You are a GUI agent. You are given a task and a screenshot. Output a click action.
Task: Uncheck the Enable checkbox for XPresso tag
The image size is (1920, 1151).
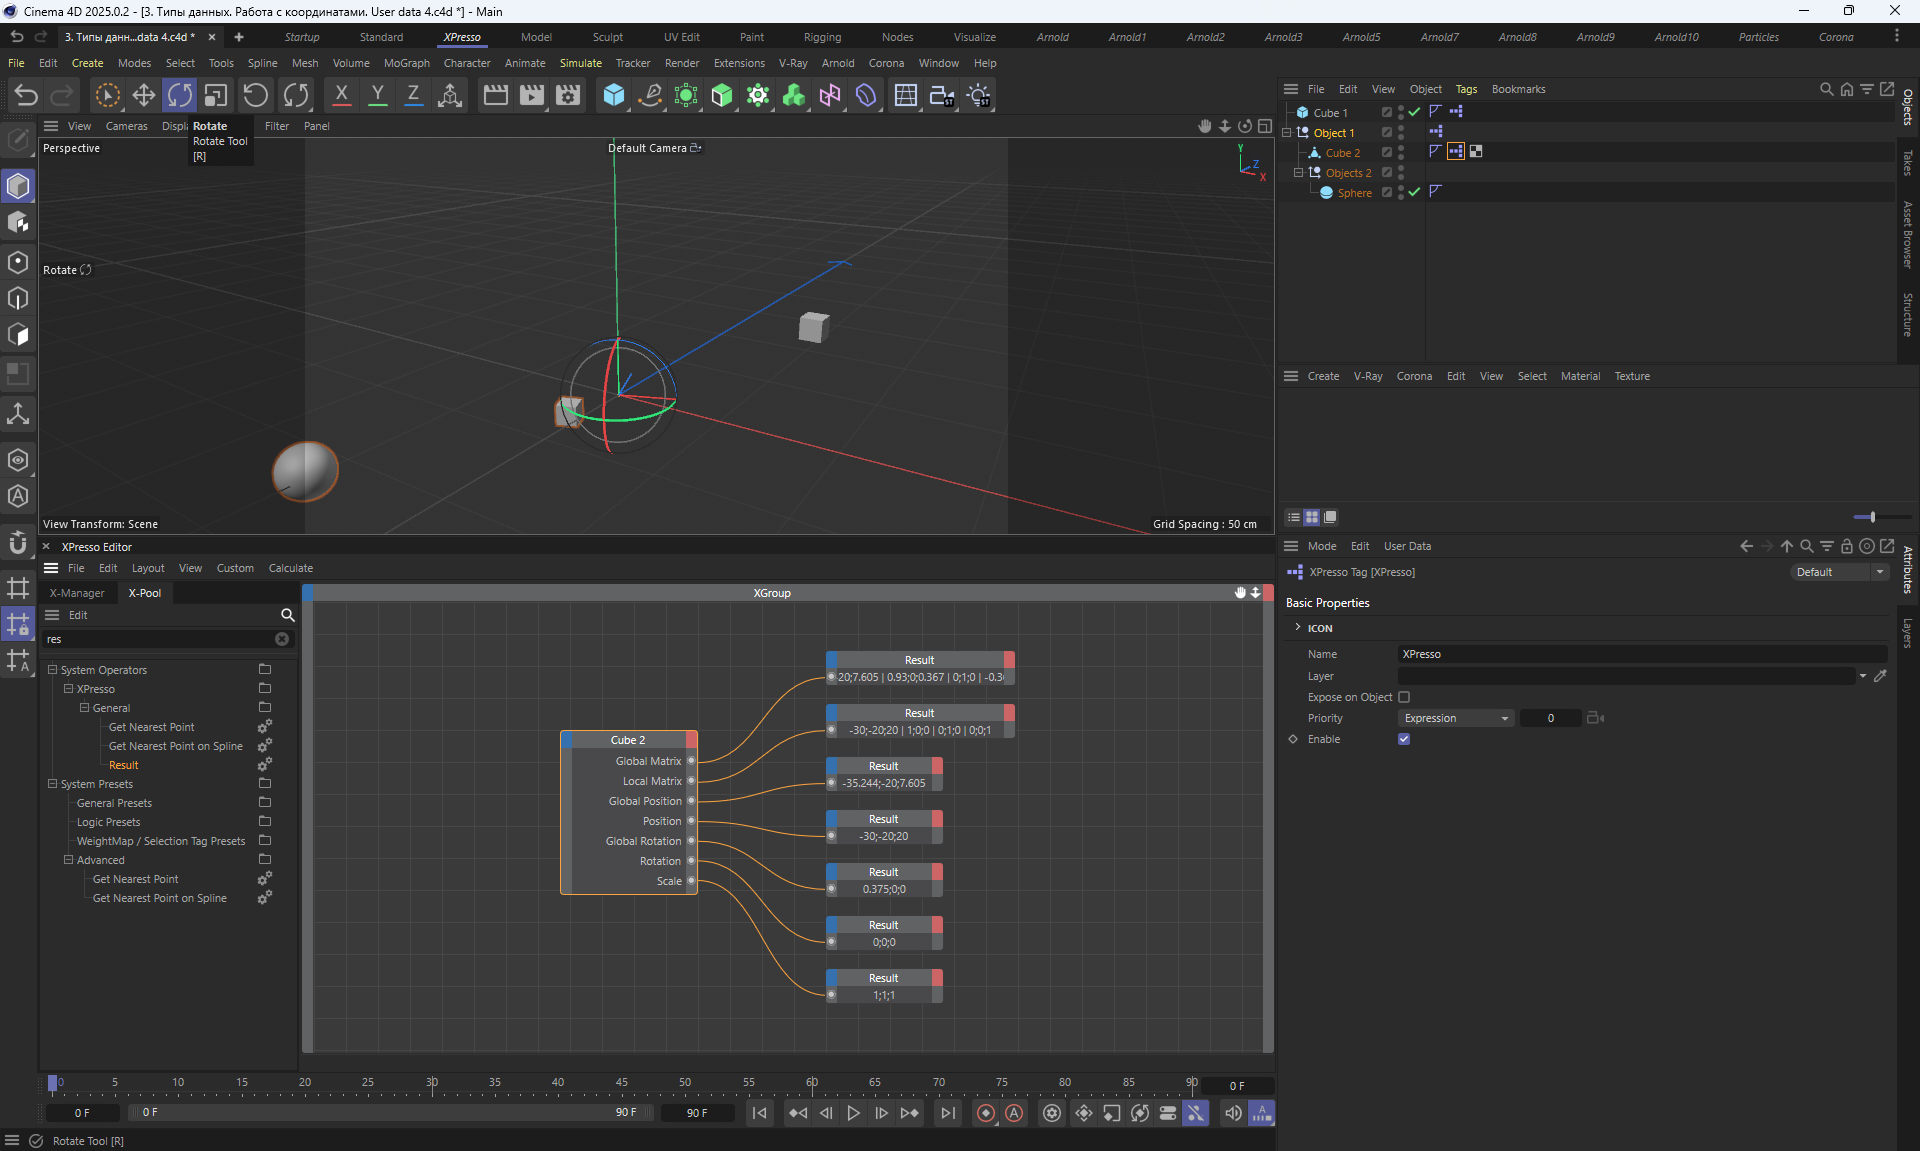point(1404,739)

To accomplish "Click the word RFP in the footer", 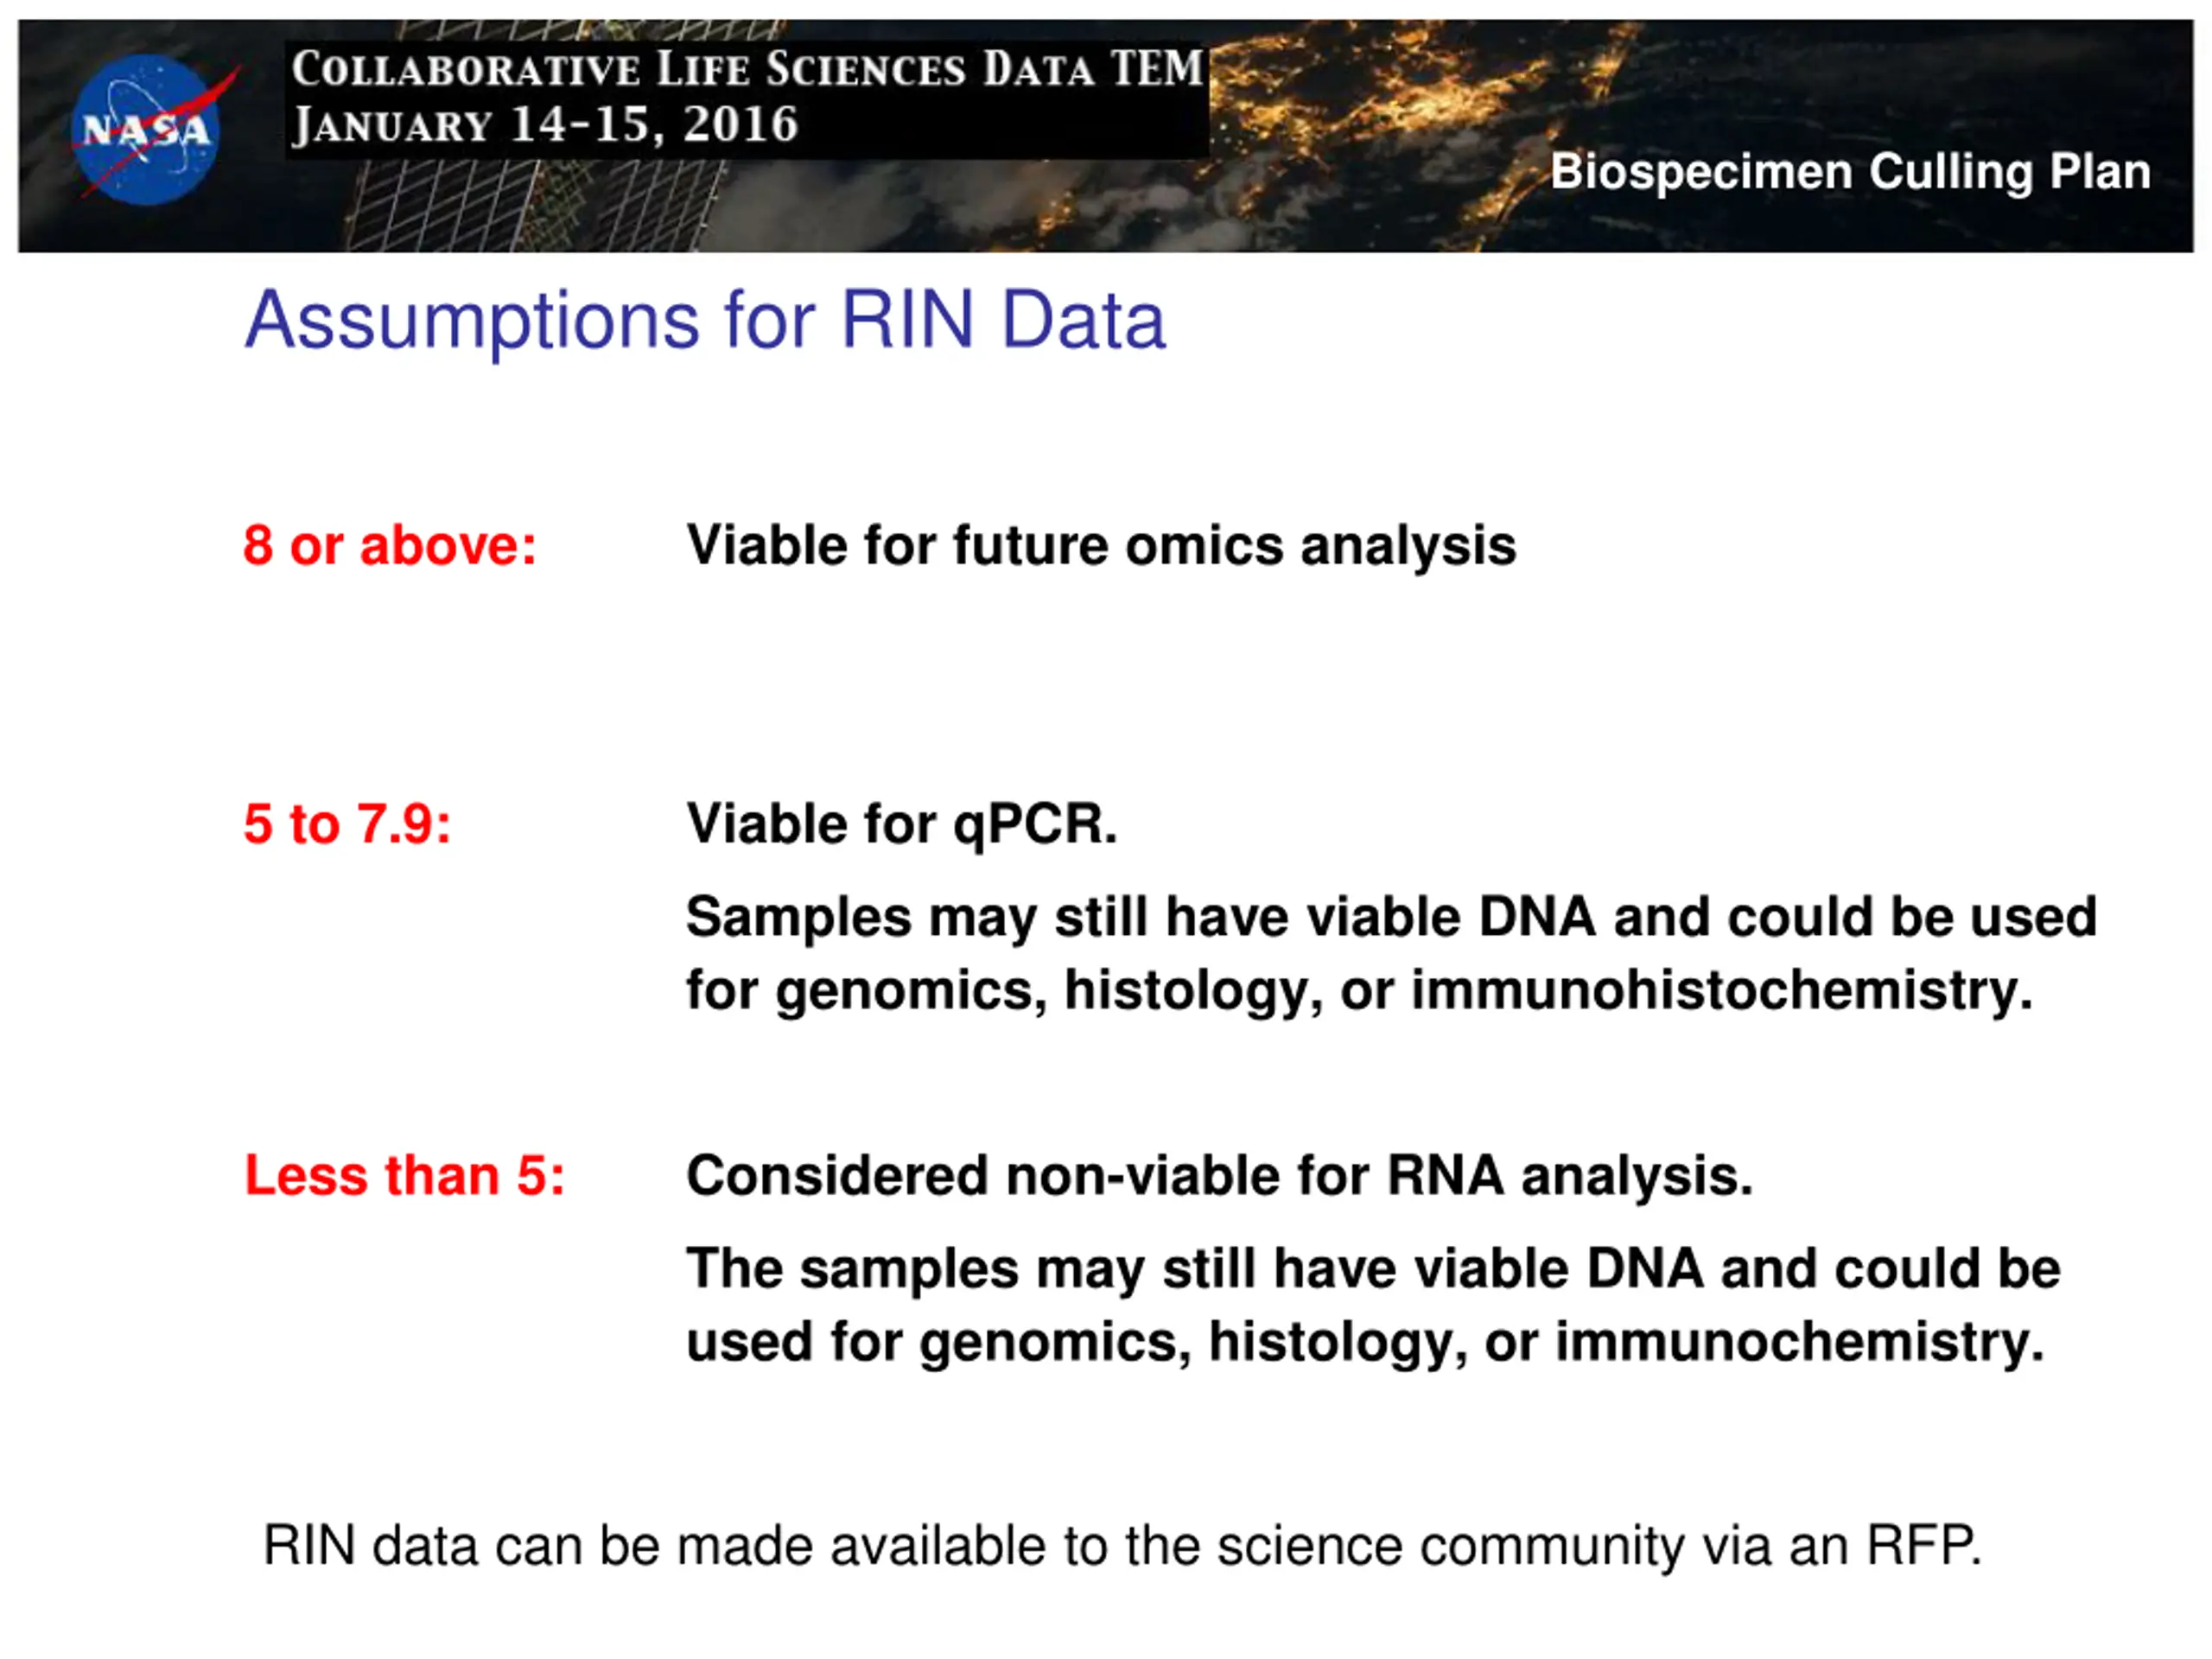I will coord(1924,1545).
_ _ _ _ _ _ _
◆ What you will do: Which lines in the entries above contain the string "given"? Pick out each one and copy it in full.

◆ Solution to this exercise:
You are a GUI agent. You are given a task and a screenshot. Output a click action.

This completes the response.